GM-K: There has certainly been a real impact of all this during COVID. . . . Some of these papers were clinical research that was cited in systematic reviews or meta-analyses that informed clinical practice. There were a number of papers on repurposed medications that have been retracted, such as favipiravir, hydroxychloroquine, and ivermectin, and those certainly got people to actually prescribe medications.
Even if we completely fix the citation of retracted papers, it’s not going to fix the underlying issue, which is that there are a lot of very low-quality papers.
See: “No Reduction in COVID-19 Hospitalizations, Deaths with Ivermectin”
TS: What are some strategies that either researchers or journals could use to make sure that these retracted papers aren’t getting cited? And what are some potential barriers to implementing those strategies?
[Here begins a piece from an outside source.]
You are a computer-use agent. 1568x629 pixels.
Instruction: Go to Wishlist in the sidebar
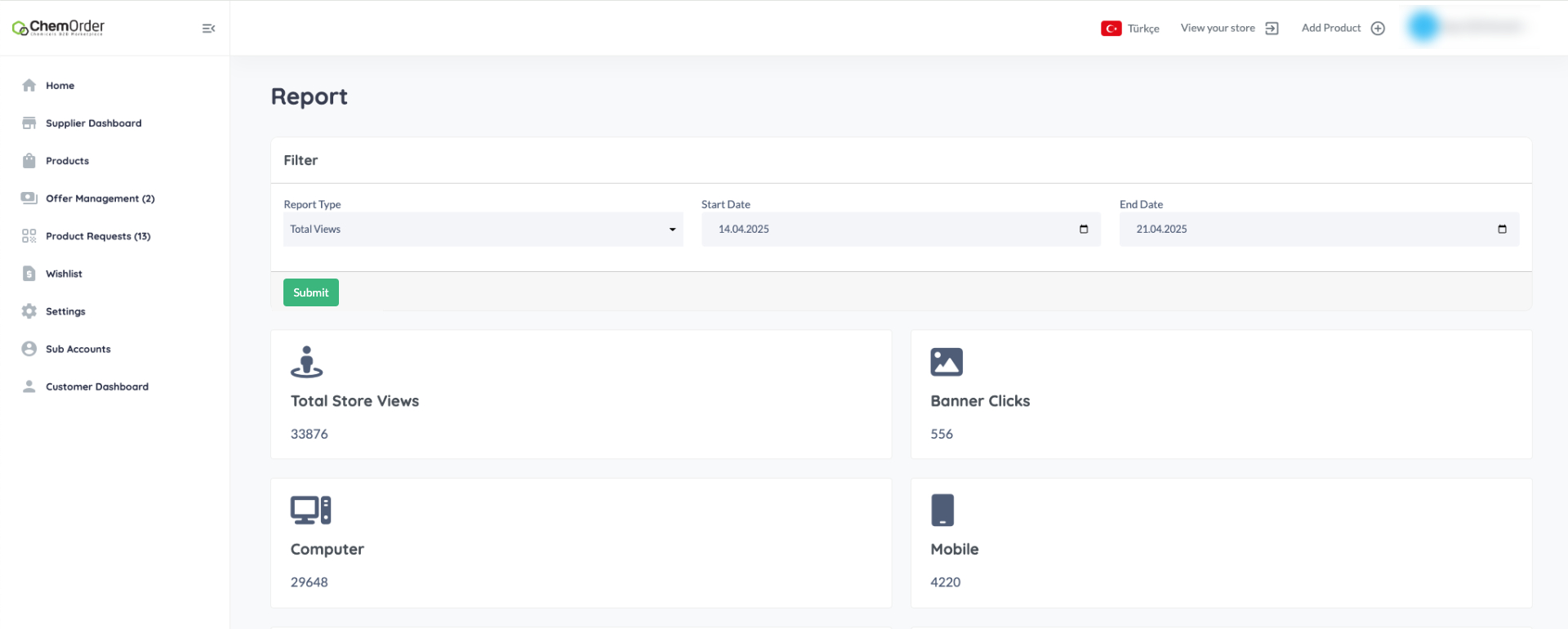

GM-K: In theory, if researchers check their references carefully before they submit [the paper], this wouldn’t happen; you could prevent it very easily. But in practice, it’s a systemic problem, and I think it would require systemic solutions. [One solution] that is actually offered already by some journals is an automatic note. Whenever someone submits [a] manuscript . . . this automatic mechanism simply sends an email saying, “You have cited retracted papers, are you sure you would like to cite these papers?” The scientific publication process already requires a lot of effort from scientists—[unpaid] work with little to no benefit. So having an automated tool that doesn’t require [more work] is vital if we want to stop this from happening.
TS: There’s also the perhaps trickier problem of these low quality but not necessarily retracted papers that are getting cited. How can we address that problem?
GM-K: I think that is a much trickier problem because the citation of retracted research, ultimately, demonstrates that there is a lot of low quality work in the scientific literature now. But even if we completely fix the citation of retracted papers, it’s not going to fix the underlying issue, which is that there are a lot of very low-quality papers. There are papers that are still published that are provably false, that demonstrably never happened, or at least where the datasets have mathematical impossibilities within them . . . that editors have stopped replying to emails about and that will probably never be retracted. It’s not even that uncommon.
See “Paper Proposing COVID-19, Magnetism Link to Be Retracted”
Our paper shines a light on one specific issue, but the broader problems with the scientific literature, I think, are much harder to solve.
TS: Are there ways to bring large-scale awareness to this without further undermining trust in science?
GM-K: I think that there’s quite good awareness of this because it’s a meta research question that’s been studied for a long time. It’s just that journals don’t actually have a responsibility for ensuring that the content they publish is true and real. They have a responsibility to ensure that it’s peer reviewed. But that can mean lots of different things. And for some journals, that’s not a very high bar to meet. Peer review rarely checks for fabrication. . . . Some of the bigger journals like Science and Nature do employ statistical reviewers [who] are expected to check through numbers to make sure that they make sense. But if you go to the average journal, it’s unlikely anyone will ever add up the columns in a table to make sure that they add up, which is something that I’ve found many papers don’t do correctly.
It ties into the issue in our paper, which is that there’s no individual or group whose responsibility it is to make sure that retracted research isn’t being cited. Editors are there to ensure that research is peer-reviewed and sufficiently interesting to go in the journal, but peer review is completely not designed to catch issues of this kind.
Editor’s note: This interview has been edited for brevity.